**Instruction:**
Format the listing below as a numbered list, omitting blank lines. Begin at the line that contains "In order to click on toolbar-help-button: ?" and stop after the final line of the listing.

**Source records:**
───

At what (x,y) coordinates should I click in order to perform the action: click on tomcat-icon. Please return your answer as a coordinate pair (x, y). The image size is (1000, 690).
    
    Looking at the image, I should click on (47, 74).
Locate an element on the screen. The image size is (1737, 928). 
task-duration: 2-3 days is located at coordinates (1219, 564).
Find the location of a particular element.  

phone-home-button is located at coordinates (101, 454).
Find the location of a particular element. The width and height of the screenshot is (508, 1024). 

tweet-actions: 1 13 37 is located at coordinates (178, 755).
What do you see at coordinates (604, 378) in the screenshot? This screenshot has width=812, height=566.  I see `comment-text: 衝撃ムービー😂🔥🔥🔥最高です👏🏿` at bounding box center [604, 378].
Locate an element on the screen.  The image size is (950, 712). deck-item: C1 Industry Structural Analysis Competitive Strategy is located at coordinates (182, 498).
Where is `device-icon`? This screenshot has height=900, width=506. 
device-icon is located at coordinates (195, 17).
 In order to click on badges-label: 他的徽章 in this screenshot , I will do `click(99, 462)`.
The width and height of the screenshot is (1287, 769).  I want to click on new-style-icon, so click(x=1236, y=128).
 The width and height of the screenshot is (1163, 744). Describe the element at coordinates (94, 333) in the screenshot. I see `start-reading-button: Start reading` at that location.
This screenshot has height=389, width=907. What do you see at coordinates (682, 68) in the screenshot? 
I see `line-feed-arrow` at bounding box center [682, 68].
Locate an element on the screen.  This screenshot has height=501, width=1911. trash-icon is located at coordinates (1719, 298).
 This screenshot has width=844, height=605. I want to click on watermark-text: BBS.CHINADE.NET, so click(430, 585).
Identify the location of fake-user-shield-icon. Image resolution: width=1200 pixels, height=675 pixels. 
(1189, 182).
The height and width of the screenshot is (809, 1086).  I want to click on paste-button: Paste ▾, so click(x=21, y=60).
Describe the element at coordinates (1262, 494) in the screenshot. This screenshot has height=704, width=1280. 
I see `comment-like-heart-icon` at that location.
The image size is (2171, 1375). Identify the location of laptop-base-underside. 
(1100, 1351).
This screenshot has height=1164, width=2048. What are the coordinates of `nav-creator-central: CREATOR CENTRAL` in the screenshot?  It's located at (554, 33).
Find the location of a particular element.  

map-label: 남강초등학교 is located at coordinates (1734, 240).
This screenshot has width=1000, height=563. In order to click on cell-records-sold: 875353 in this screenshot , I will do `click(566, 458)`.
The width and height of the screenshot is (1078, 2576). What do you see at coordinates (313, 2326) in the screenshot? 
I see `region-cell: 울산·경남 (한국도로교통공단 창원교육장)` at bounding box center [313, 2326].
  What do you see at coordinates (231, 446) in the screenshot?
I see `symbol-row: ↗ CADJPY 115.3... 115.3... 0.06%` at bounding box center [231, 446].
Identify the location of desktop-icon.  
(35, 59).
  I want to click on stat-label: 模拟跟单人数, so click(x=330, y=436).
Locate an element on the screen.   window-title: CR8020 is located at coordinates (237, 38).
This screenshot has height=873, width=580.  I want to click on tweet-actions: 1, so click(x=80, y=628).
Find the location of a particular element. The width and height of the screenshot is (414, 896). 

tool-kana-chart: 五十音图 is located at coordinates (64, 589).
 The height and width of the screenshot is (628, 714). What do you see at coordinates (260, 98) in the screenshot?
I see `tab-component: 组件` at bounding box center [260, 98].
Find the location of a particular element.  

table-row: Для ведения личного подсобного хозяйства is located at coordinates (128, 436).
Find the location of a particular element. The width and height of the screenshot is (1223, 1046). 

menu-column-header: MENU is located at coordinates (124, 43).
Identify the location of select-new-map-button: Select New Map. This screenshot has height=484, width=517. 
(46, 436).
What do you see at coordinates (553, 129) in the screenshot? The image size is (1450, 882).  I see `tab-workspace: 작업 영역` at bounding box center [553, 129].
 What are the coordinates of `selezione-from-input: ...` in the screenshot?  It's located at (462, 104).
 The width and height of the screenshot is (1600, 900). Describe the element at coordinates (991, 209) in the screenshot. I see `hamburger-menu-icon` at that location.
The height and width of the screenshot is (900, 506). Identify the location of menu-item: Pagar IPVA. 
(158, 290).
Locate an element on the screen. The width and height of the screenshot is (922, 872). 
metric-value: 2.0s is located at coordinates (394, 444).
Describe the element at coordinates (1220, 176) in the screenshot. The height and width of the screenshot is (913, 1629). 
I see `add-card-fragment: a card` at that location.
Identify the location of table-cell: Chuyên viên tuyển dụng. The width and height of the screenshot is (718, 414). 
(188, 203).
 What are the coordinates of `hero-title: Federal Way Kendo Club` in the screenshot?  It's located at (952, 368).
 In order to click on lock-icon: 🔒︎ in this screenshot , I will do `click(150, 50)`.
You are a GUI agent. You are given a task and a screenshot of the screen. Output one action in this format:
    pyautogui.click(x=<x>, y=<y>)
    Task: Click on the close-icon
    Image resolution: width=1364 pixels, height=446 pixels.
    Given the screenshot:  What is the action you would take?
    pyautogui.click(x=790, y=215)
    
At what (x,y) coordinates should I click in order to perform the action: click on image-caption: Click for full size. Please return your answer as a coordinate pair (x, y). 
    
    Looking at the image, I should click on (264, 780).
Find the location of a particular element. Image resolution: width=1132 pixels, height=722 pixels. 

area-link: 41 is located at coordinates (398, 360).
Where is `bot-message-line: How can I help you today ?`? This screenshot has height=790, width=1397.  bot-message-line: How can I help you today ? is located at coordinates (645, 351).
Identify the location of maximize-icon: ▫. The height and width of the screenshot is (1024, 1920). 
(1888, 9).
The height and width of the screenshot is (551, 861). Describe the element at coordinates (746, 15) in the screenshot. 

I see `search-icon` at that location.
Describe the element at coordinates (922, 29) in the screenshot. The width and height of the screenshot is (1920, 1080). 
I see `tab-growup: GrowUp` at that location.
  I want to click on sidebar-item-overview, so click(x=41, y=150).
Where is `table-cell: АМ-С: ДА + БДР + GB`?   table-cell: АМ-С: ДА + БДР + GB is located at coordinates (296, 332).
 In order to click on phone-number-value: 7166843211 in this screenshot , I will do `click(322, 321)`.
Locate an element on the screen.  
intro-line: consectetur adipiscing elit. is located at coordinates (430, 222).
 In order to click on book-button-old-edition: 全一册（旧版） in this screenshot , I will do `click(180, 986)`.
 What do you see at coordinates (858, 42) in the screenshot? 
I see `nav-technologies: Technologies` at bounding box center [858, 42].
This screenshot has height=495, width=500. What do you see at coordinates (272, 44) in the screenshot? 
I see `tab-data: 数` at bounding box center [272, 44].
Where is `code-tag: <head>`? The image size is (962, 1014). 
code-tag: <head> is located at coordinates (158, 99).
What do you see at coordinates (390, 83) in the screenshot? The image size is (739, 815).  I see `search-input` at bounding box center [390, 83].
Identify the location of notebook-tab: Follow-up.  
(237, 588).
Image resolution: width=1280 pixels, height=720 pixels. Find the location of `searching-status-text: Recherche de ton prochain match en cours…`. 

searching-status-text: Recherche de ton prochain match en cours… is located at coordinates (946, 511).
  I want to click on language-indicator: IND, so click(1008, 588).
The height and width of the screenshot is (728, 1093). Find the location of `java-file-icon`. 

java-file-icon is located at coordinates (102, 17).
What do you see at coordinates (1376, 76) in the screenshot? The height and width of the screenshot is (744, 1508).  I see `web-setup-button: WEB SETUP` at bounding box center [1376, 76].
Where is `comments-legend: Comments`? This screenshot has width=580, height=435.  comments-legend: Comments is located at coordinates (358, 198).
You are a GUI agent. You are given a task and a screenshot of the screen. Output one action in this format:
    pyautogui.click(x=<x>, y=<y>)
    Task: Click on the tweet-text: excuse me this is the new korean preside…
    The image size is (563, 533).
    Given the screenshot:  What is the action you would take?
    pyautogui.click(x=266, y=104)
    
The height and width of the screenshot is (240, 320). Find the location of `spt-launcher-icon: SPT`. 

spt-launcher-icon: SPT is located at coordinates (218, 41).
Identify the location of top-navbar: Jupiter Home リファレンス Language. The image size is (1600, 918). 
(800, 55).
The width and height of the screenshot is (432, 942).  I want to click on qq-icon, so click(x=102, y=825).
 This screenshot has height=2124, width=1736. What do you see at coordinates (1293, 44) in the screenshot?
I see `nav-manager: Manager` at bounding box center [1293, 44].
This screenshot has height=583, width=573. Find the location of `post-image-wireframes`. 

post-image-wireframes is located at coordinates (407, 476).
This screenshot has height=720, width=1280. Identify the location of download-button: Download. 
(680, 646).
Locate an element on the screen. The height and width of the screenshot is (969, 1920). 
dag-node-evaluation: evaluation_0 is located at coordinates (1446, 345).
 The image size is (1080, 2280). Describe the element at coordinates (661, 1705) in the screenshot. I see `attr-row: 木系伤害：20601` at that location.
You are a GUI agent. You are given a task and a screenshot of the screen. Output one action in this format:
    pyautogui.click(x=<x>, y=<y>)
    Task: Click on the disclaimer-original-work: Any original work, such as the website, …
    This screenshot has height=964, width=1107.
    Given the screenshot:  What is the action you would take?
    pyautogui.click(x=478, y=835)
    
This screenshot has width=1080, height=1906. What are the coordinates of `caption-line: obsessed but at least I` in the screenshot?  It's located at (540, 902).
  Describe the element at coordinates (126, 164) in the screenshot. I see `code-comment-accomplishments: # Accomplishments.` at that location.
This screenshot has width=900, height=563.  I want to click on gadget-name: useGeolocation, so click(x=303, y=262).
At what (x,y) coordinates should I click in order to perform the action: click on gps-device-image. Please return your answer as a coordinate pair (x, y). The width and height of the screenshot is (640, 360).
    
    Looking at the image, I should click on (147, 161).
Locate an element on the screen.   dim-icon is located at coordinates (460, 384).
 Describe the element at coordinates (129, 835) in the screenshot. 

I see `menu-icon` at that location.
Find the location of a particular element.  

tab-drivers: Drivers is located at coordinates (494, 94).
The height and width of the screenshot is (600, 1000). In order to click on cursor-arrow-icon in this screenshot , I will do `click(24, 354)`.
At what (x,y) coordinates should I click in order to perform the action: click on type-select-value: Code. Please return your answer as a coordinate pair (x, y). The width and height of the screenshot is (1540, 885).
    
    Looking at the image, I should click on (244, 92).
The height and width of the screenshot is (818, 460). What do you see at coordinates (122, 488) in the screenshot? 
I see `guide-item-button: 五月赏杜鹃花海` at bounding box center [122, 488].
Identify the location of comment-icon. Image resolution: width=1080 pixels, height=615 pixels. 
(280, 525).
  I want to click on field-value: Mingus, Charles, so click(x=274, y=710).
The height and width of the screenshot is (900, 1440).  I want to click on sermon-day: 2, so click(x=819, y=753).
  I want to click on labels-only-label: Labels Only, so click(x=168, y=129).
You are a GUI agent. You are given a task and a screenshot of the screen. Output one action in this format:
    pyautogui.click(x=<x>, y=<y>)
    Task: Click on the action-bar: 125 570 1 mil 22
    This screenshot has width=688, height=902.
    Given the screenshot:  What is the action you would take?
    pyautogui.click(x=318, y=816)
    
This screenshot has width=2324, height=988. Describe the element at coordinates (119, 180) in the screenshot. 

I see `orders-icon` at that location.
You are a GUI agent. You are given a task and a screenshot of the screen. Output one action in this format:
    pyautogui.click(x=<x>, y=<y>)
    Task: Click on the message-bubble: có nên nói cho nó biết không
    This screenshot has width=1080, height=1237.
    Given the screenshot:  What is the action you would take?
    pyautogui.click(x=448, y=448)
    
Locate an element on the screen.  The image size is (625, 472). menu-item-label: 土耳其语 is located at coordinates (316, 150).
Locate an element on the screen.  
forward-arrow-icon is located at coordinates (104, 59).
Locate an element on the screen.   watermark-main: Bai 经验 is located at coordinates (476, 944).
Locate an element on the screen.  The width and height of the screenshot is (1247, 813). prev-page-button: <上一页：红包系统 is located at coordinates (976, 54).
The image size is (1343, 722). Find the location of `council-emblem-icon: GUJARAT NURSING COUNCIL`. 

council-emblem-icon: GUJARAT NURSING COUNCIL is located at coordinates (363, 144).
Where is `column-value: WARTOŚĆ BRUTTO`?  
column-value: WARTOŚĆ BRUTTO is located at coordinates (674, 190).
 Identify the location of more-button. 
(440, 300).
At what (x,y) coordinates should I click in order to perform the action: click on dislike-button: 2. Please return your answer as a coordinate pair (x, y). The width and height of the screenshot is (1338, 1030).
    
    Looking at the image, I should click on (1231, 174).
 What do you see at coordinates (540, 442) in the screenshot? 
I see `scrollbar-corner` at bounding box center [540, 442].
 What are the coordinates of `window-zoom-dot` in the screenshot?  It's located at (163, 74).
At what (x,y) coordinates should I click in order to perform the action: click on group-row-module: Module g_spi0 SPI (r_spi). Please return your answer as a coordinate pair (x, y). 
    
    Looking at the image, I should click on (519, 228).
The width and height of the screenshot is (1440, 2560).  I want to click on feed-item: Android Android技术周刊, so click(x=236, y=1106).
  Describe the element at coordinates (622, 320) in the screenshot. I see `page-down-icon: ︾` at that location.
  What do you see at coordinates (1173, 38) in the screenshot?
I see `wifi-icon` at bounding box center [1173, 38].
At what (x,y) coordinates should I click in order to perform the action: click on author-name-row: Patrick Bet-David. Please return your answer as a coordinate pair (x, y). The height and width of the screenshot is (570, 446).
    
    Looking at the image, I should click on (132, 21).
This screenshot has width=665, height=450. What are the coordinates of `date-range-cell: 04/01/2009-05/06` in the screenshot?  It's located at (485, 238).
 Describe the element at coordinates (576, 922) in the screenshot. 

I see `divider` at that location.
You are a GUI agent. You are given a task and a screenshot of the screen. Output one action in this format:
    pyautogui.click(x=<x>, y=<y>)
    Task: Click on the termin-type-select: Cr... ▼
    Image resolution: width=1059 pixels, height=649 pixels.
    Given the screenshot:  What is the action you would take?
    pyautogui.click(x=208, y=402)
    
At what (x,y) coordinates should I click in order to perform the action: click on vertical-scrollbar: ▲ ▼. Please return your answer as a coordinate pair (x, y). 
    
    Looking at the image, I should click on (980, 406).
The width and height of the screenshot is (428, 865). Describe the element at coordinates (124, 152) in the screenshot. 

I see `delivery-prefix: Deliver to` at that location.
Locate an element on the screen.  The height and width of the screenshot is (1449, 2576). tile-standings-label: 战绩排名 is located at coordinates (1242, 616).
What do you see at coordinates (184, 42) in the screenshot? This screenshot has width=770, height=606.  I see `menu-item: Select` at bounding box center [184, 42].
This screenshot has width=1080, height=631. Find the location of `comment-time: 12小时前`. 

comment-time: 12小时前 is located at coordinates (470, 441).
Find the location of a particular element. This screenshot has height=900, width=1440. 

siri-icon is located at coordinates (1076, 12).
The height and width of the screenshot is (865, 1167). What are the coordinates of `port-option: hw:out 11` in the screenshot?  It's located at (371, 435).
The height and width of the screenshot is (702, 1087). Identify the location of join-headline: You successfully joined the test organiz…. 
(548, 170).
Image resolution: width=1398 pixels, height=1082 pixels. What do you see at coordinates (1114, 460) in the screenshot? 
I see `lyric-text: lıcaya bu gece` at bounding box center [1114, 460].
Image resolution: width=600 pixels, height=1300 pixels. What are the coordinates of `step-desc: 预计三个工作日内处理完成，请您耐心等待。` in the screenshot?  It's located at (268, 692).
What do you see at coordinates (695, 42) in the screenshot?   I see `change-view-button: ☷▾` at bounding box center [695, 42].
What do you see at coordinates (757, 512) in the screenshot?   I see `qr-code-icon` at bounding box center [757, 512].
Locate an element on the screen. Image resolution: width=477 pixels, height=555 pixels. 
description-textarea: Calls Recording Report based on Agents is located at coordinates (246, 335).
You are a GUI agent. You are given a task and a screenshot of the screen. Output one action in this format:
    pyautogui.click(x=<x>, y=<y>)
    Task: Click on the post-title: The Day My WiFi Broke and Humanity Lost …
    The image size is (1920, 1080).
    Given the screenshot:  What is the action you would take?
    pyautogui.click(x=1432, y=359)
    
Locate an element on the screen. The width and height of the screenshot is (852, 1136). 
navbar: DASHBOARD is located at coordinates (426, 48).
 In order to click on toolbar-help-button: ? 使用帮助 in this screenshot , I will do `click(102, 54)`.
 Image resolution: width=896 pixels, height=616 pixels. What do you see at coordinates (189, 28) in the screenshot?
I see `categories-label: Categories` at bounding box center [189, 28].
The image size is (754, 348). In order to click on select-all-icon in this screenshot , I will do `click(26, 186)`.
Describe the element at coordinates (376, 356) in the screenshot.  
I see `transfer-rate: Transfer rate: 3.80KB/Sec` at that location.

───

**Your response:**
1.  In order to click on toolbar-help-button: ? 使用帮助 in this screenshot , I will do `click(102, 54)`.
2.  Image resolution: width=896 pixels, height=616 pixels. What do you see at coordinates (189, 28) in the screenshot?
3. I see `categories-label: Categories` at bounding box center [189, 28].
4. The image size is (754, 348). In order to click on select-all-icon in this screenshot , I will do `click(26, 186)`.
5. Describe the element at coordinates (376, 356) in the screenshot.  
6. I see `transfer-rate: Transfer rate: 3.80KB/Sec` at that location.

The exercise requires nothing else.